**Requirements:** Copy each of the records below verbatim, every line unchanged.

**Task material:**
● ● ●

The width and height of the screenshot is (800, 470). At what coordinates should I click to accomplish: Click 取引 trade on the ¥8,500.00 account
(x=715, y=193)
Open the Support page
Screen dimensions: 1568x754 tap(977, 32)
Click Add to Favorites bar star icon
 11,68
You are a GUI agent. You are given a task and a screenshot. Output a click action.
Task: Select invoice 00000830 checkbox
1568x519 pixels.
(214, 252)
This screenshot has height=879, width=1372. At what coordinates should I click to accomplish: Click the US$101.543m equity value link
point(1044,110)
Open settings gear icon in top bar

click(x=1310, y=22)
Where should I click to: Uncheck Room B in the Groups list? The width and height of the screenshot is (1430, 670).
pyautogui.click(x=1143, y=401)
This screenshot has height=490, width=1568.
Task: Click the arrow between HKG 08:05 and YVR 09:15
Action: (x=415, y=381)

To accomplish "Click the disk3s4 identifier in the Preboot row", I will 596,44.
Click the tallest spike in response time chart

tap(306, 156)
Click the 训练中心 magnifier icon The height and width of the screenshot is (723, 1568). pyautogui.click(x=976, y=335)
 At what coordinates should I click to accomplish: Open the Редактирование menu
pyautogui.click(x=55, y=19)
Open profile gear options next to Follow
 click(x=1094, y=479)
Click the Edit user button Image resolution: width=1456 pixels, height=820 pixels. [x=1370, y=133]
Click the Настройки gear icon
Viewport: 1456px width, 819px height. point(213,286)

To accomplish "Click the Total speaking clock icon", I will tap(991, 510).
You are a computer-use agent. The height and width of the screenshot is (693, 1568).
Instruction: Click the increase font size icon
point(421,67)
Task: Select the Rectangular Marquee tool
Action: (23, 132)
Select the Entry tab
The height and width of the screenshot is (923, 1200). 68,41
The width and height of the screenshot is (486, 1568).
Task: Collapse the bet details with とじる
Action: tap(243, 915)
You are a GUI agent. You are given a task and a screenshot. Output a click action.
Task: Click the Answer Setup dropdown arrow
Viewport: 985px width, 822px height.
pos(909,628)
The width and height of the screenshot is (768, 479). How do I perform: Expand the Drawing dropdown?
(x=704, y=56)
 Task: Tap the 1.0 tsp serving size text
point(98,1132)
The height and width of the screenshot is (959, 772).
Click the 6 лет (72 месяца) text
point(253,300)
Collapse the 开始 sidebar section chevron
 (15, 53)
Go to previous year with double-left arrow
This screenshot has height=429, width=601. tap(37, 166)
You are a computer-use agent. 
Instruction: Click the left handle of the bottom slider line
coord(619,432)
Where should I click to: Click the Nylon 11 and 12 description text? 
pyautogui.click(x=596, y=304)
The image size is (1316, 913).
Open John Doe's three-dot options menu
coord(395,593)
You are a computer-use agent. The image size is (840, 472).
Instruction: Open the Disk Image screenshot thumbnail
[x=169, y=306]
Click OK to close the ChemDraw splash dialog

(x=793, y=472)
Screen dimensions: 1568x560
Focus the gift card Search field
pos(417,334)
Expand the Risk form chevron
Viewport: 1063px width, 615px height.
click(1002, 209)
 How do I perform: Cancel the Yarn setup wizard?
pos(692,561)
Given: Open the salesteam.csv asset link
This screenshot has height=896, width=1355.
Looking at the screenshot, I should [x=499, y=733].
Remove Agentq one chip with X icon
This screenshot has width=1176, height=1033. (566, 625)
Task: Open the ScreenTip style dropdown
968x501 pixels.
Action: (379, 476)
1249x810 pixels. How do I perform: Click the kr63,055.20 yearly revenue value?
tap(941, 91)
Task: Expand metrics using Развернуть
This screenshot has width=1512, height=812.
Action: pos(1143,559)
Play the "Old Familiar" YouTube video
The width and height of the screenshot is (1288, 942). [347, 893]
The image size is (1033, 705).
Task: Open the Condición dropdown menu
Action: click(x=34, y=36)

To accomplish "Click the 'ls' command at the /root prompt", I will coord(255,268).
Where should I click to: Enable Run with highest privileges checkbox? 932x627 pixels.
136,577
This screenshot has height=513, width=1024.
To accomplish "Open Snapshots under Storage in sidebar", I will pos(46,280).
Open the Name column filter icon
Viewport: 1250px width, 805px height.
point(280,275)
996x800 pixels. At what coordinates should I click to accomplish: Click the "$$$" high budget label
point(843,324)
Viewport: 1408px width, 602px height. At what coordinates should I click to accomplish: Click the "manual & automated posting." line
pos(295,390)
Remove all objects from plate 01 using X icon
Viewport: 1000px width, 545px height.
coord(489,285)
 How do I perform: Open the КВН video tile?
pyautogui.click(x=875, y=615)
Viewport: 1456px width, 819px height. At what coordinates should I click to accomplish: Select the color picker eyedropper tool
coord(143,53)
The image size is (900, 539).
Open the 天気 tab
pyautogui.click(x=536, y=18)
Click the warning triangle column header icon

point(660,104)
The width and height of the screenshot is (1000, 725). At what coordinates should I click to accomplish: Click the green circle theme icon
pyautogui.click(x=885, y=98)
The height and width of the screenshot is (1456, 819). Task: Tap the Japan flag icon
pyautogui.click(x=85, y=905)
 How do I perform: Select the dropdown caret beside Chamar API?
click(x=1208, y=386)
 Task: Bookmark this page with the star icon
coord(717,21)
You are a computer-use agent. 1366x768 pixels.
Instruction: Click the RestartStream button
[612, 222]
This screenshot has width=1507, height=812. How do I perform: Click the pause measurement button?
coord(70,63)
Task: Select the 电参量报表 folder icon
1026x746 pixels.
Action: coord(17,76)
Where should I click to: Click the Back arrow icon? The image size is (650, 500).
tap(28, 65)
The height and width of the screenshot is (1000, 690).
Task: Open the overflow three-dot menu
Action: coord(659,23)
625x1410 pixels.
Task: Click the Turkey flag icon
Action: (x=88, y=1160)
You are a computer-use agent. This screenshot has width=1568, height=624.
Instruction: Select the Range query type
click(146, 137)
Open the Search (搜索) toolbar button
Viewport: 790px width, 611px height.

● ● ●

**Solution:**
The width and height of the screenshot is (800, 470). At what coordinates should I click to accomplish: Click 取引 trade on the ¥8,500.00 account
(x=715, y=193)
Open the Support page
Screen dimensions: 1568x754 tap(977, 32)
Click Add to Favorites bar star icon
 11,68
You are a GUI agent. You are given a task and a screenshot. Output a click action.
Task: Select invoice 00000830 checkbox
1568x519 pixels.
(214, 252)
This screenshot has height=879, width=1372. At what coordinates should I click to accomplish: Click the US$101.543m equity value link
point(1044,110)
Open settings gear icon in top bar

click(x=1310, y=22)
Where should I click to: Uncheck Room B in the Groups list? The width and height of the screenshot is (1430, 670).
pyautogui.click(x=1143, y=401)
This screenshot has height=490, width=1568.
Task: Click the arrow between HKG 08:05 and YVR 09:15
Action: (x=415, y=381)

To accomplish "Click the disk3s4 identifier in the Preboot row", I will 596,44.
Click the tallest spike in response time chart

tap(306, 156)
Click the 训练中心 magnifier icon The height and width of the screenshot is (723, 1568). pyautogui.click(x=976, y=335)
 At what coordinates should I click to accomplish: Open the Редактирование menu
pyautogui.click(x=55, y=19)
Open profile gear options next to Follow
 click(x=1094, y=479)
Click the Edit user button Image resolution: width=1456 pixels, height=820 pixels. [x=1370, y=133]
Click the Настройки gear icon
Viewport: 1456px width, 819px height. point(213,286)

To accomplish "Click the Total speaking clock icon", I will tap(991, 510).
You are a computer-use agent. The height and width of the screenshot is (693, 1568).
Instruction: Click the increase font size icon
point(421,67)
Task: Select the Rectangular Marquee tool
Action: (23, 132)
Select the Entry tab
The height and width of the screenshot is (923, 1200). 68,41
The width and height of the screenshot is (486, 1568).
Task: Collapse the bet details with とじる
Action: tap(243, 915)
You are a GUI agent. You are given a task and a screenshot. Output a click action.
Task: Click the Answer Setup dropdown arrow
Viewport: 985px width, 822px height.
pos(909,628)
The width and height of the screenshot is (768, 479). How do I perform: Expand the Drawing dropdown?
(x=704, y=56)
 Task: Tap the 1.0 tsp serving size text
point(98,1132)
The height and width of the screenshot is (959, 772).
Click the 6 лет (72 месяца) text
point(253,300)
Collapse the 开始 sidebar section chevron
 (15, 53)
Go to previous year with double-left arrow
This screenshot has height=429, width=601. tap(37, 166)
You are a computer-use agent. 
Instruction: Click the left handle of the bottom slider line
coord(619,432)
Where should I click to: Click the Nylon 11 and 12 description text? 
pyautogui.click(x=596, y=304)
The image size is (1316, 913).
Open John Doe's three-dot options menu
coord(395,593)
You are a computer-use agent. The image size is (840, 472).
Instruction: Open the Disk Image screenshot thumbnail
[x=169, y=306]
Click OK to close the ChemDraw splash dialog

(x=793, y=472)
Screen dimensions: 1568x560
Focus the gift card Search field
pos(417,334)
Expand the Risk form chevron
Viewport: 1063px width, 615px height.
click(1002, 209)
 How do I perform: Cancel the Yarn setup wizard?
pos(692,561)
Given: Open the salesteam.csv asset link
This screenshot has height=896, width=1355.
Looking at the screenshot, I should [x=499, y=733].
Remove Agentq one chip with X icon
This screenshot has width=1176, height=1033. (566, 625)
Task: Open the ScreenTip style dropdown
968x501 pixels.
Action: (379, 476)
1249x810 pixels. How do I perform: Click the kr63,055.20 yearly revenue value?
tap(941, 91)
Task: Expand metrics using Развернуть
This screenshot has width=1512, height=812.
Action: pos(1143,559)
Play the "Old Familiar" YouTube video
The width and height of the screenshot is (1288, 942). [347, 893]
The image size is (1033, 705).
Task: Open the Condición dropdown menu
Action: click(x=34, y=36)

To accomplish "Click the 'ls' command at the /root prompt", I will coord(255,268).
Where should I click to: Enable Run with highest privileges checkbox? 932x627 pixels.
136,577
This screenshot has height=513, width=1024.
To accomplish "Open Snapshots under Storage in sidebar", I will pos(46,280).
Open the Name column filter icon
Viewport: 1250px width, 805px height.
point(280,275)
996x800 pixels. At what coordinates should I click to accomplish: Click the "$$$" high budget label
point(843,324)
Viewport: 1408px width, 602px height. At what coordinates should I click to accomplish: Click the "manual & automated posting." line
pos(295,390)
Remove all objects from plate 01 using X icon
Viewport: 1000px width, 545px height.
coord(489,285)
 How do I perform: Open the КВН video tile?
pyautogui.click(x=875, y=615)
Viewport: 1456px width, 819px height. At what coordinates should I click to accomplish: Select the color picker eyedropper tool
coord(143,53)
The image size is (900, 539).
Open the 天気 tab
pyautogui.click(x=536, y=18)
Click the warning triangle column header icon

point(660,104)
The width and height of the screenshot is (1000, 725). At what coordinates should I click to accomplish: Click the green circle theme icon
pyautogui.click(x=885, y=98)
The height and width of the screenshot is (1456, 819). Task: Tap the Japan flag icon
pyautogui.click(x=85, y=905)
 How do I perform: Select the dropdown caret beside Chamar API?
click(x=1208, y=386)
 Task: Bookmark this page with the star icon
coord(717,21)
You are a computer-use agent. 1366x768 pixels.
Instruction: Click the RestartStream button
[612, 222]
This screenshot has width=1507, height=812. How do I perform: Click the pause measurement button?
coord(70,63)
Task: Select the 电参量报表 folder icon
1026x746 pixels.
Action: coord(17,76)
Where should I click to: Click the Back arrow icon? The image size is (650, 500).
tap(28, 65)
The height and width of the screenshot is (1000, 690).
Task: Open the overflow three-dot menu
Action: coord(659,23)
625x1410 pixels.
Task: Click the Turkey flag icon
Action: (x=88, y=1160)
You are a computer-use agent. This screenshot has width=1568, height=624.
Instruction: Select the Range query type
click(146, 137)
Open the Search (搜索) toolbar button
Viewport: 790px width, 611px height.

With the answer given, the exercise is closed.